How to Choose a Massage Therapy School
Massage therapists undergo hundreds of hours of coursework and hands-on experience in order to become professionals in their field. But first, they had to find a reputable massage therapy school that fit their needs and prepared them for real-world success.
School administrators, instructors and graduates all agree that you can’t just head to the yellow pages and randomly pick out a school to attend. Learning as much as you can about what each massage therapy school you’re considering offers is the key to getting a proper education and finding success in the field.
So where should you start? “Getting massages and talking to the therapists to see how they went about their schooling is the best way to go about it,” recommends Winona Bontrager, a licensed massage therapist, vice president on the Board of Directors of the American Massage Therapy Association and owner of the Lancaster School of Massage in Lancaster, Pa.
Bontrager advises would-be students to ask about class hours and program start dates; some schools have rolling admissions, while others only admit new students once or twice a year. If you have a busy schedule, it pays to find out what the typical study time is, in addition to hands-on work.
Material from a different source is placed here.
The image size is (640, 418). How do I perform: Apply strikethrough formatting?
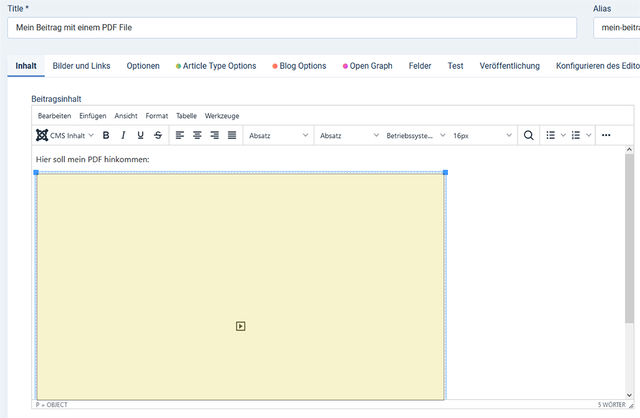coord(158,135)
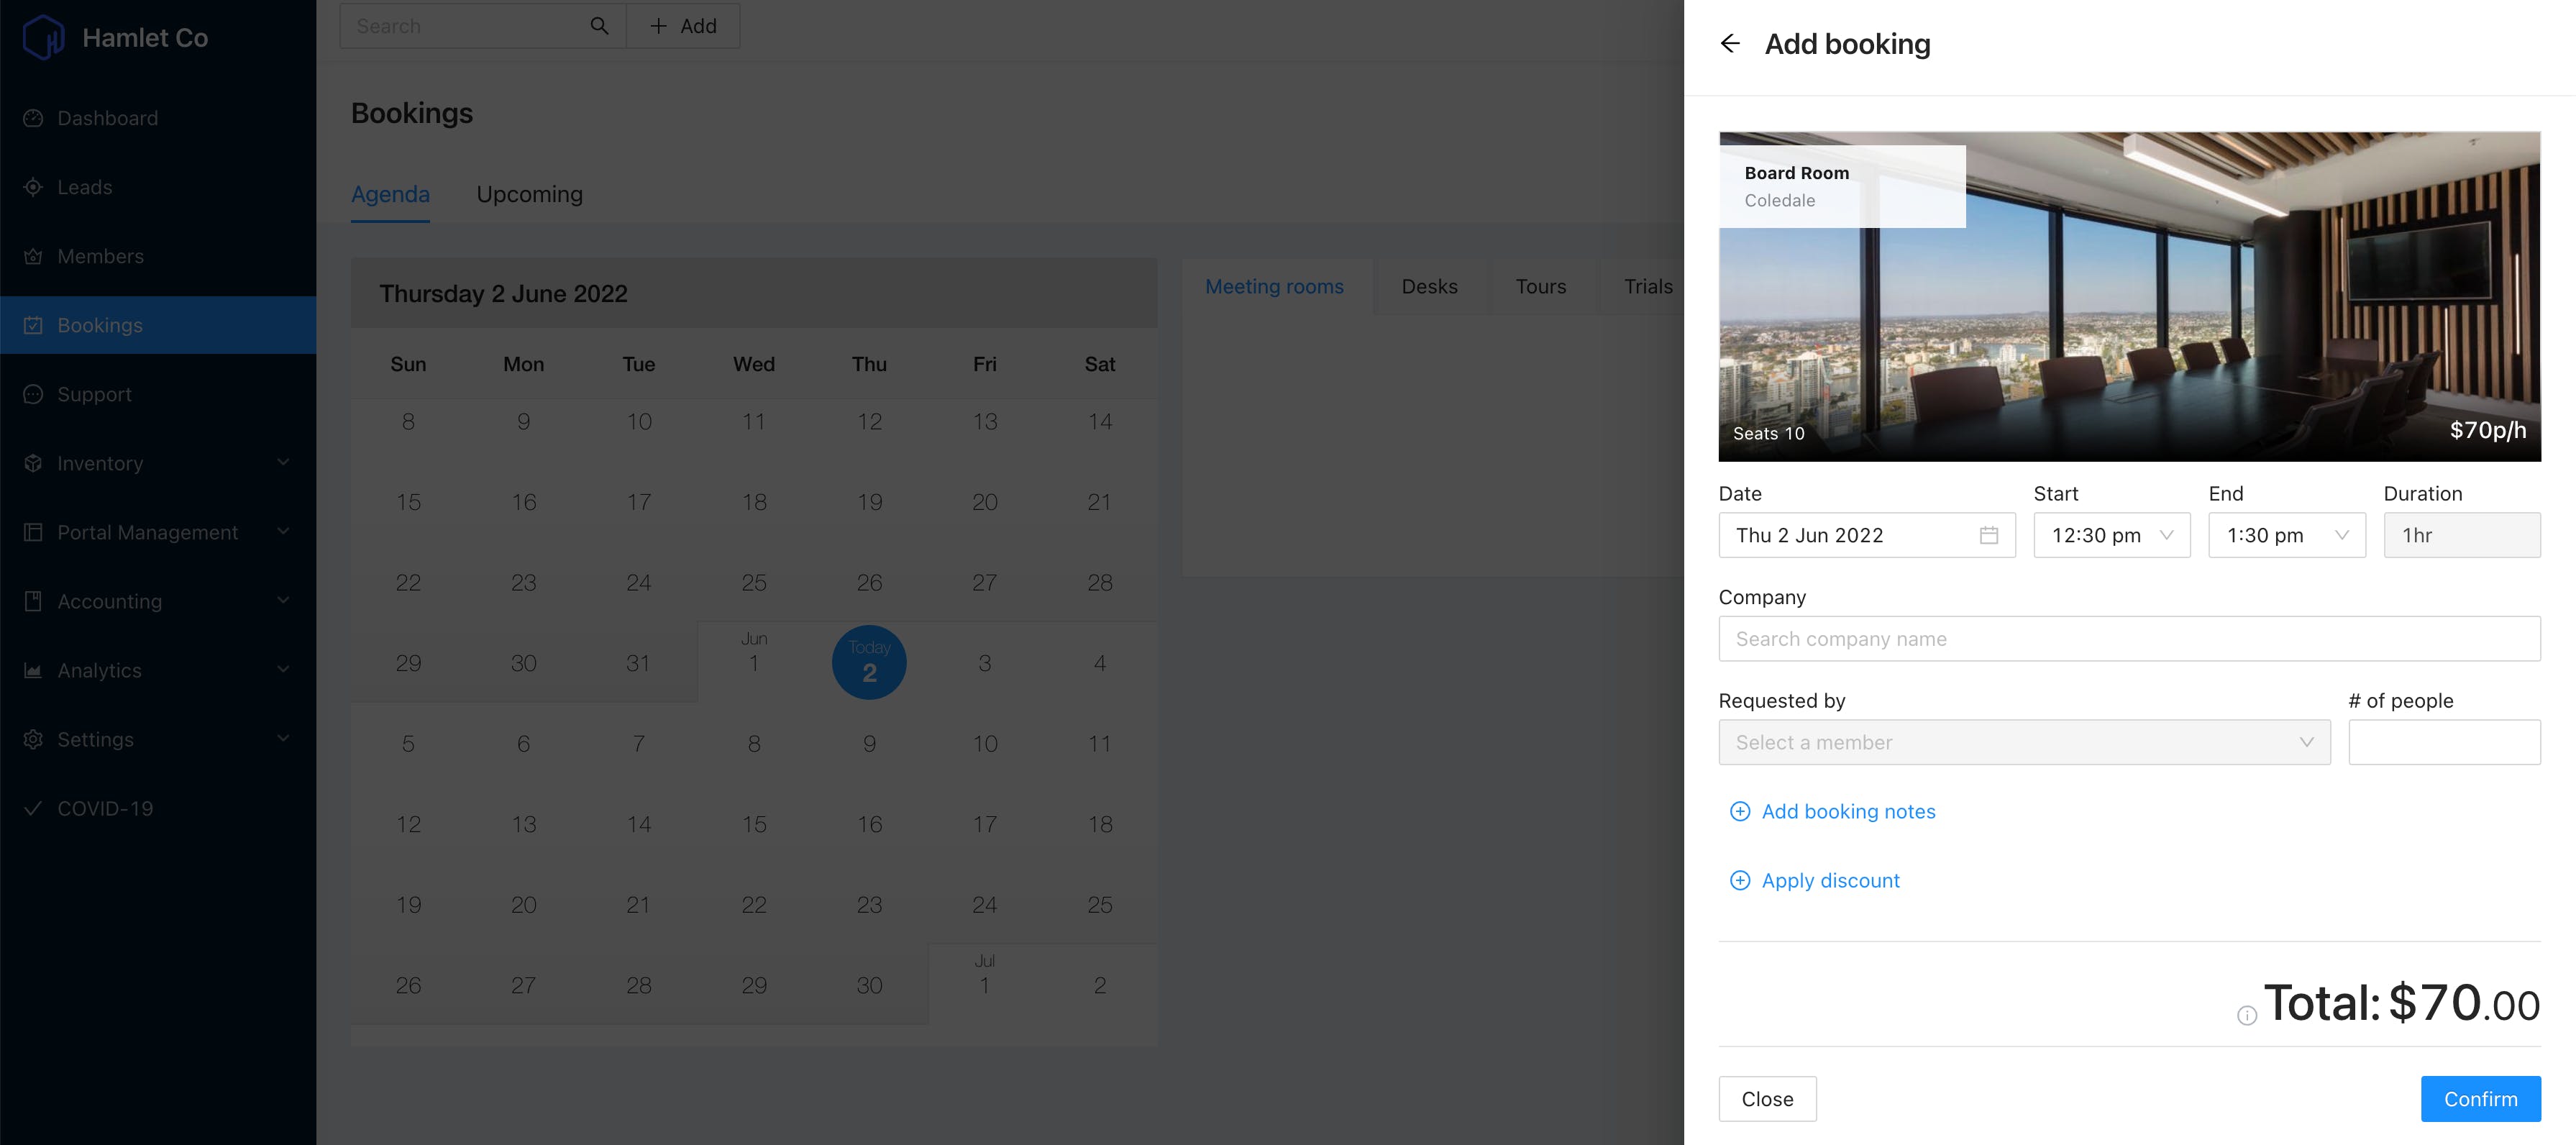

Beyond logistics, take a close look at the curriculum, says Pat Russo, director of sales and marketing for the Institute of Massage Therapy, which is affiliated with four hospitals throughout the state of New Jersey. “The student needs to understand what massage therapy is comprised of – there’s more than just the hands-on aspect of a massage therapy education,” she says. “There’s a lot of anatomy and physiology, which are just as important, if not more so. You don’t want to accidentally hurt someone in your practice.”
Do Your Homework
You’ll also need to ensure that the program you choose is legit. “The most important things to look for in a massage therapy school are accreditation and affiliations,” says Russo. In addition, instructors should be seasoned and have a minimum of two years’ field experience, so Russo encourages students to ask the admissions office at the massage therapy school under consideration about the backgrounds of its instructors.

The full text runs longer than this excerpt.